Karbala Discriminant Formula to Differentiate Beta-Thalassemia Trait from Iron Deficiency Anemia
Background: Hypochromic microcytic red blood cells are common findings in routine laboratory work in all age and ethnic groups. The differentiation between iron deficiency anemia and β-thalassemia trait represents a challenge in populations with limited access to costly lab investigations
Aim: To create a new mathematical formula using RBC hematological parameters to discriminate between iron deficiency anemia and β-thalassemia trait applicable to Karbala population.
Methods: A descriptive cross-sectional study was done at Karbala hereditary blood disease center. The sample of this study was selected from couples referred to the premarital screening centers in Karbala governorate, Iraq. All subjects were adults above 18 years old and diagnosed with β-thalassemia trait or iron deficiency anemia. New formula (Karbala) was developed using binary logistic regression (stepwise backward elimination). The new formula and 28 previously published formulas were evaluated using receiver operator curve ROC analysis.
Results: 1380 subjects were included in this study.

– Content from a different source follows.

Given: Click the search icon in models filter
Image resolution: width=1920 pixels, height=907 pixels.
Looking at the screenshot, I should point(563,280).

The new formula created (Karbala discriminant formula) showed superior performance in ROC curve analysis. Karbala formula has a significantly higher AUC of 0.921 (0.905 – 0.935), followed by England Fraser, MDHL, Matos Carvalho, and Hameed.

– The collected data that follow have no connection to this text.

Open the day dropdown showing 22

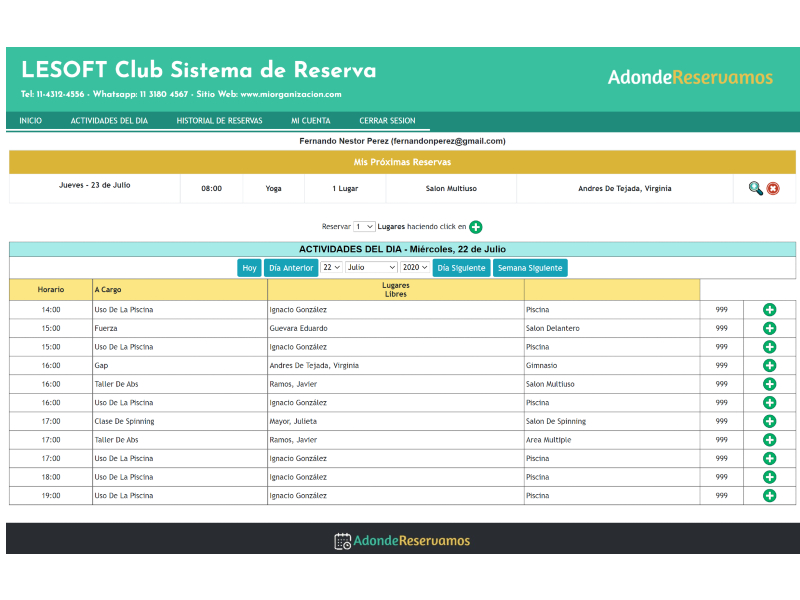[x=331, y=268]
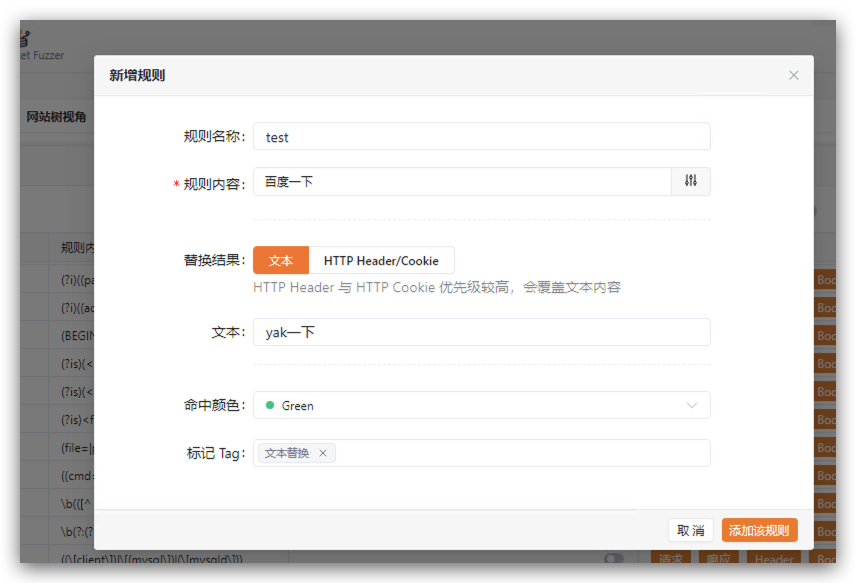Click the 文本 field containing yak一下

[x=481, y=332]
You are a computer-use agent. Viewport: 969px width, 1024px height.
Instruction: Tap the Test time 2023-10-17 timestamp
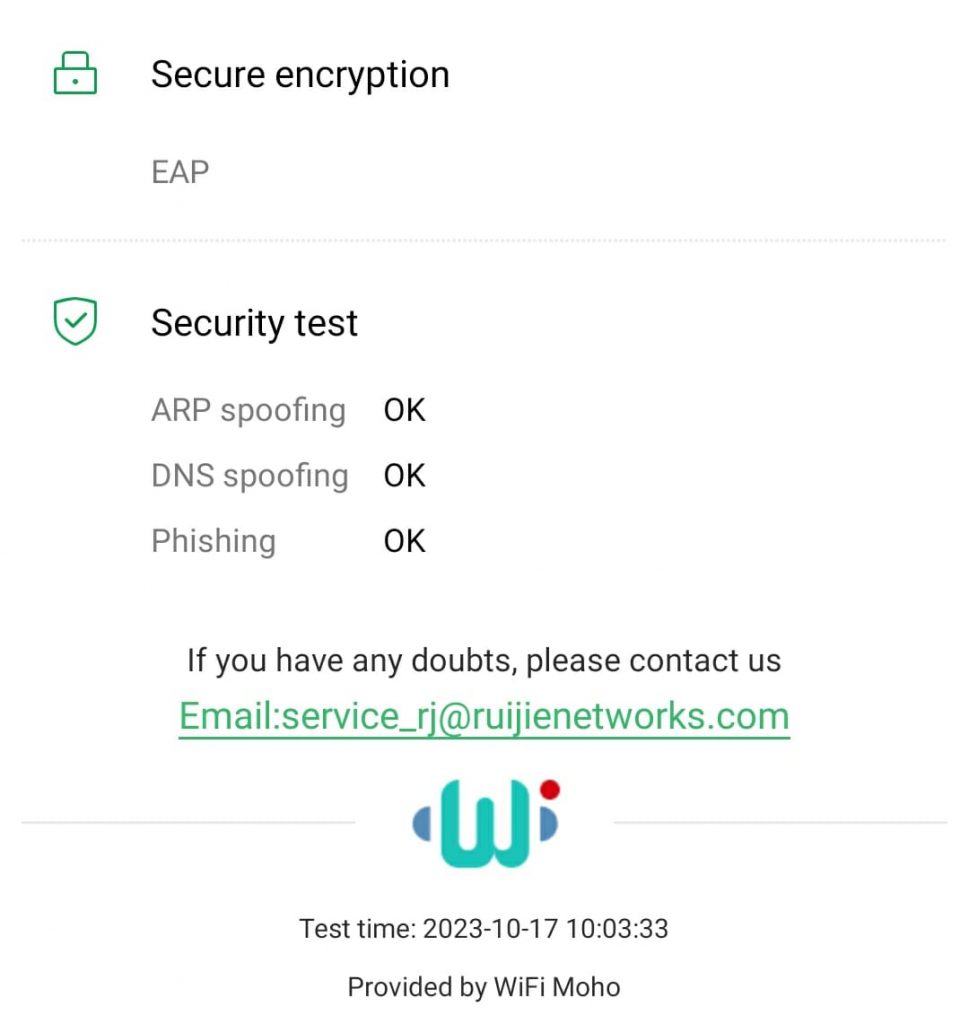tap(484, 929)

Conclusion: Hematological discriminant formulas should be tailored to fit the local population of β-thalassemia trait. Karbala discriminant formula best fits our population.
Keywords: Hematological discriminant formula, β- thalassemia trait, iron deficiency anemia, binary logistic regression, Karbala formula, ROC curve, AUC, Youden index, accuracy, sensitivity, specificity, cut-off value.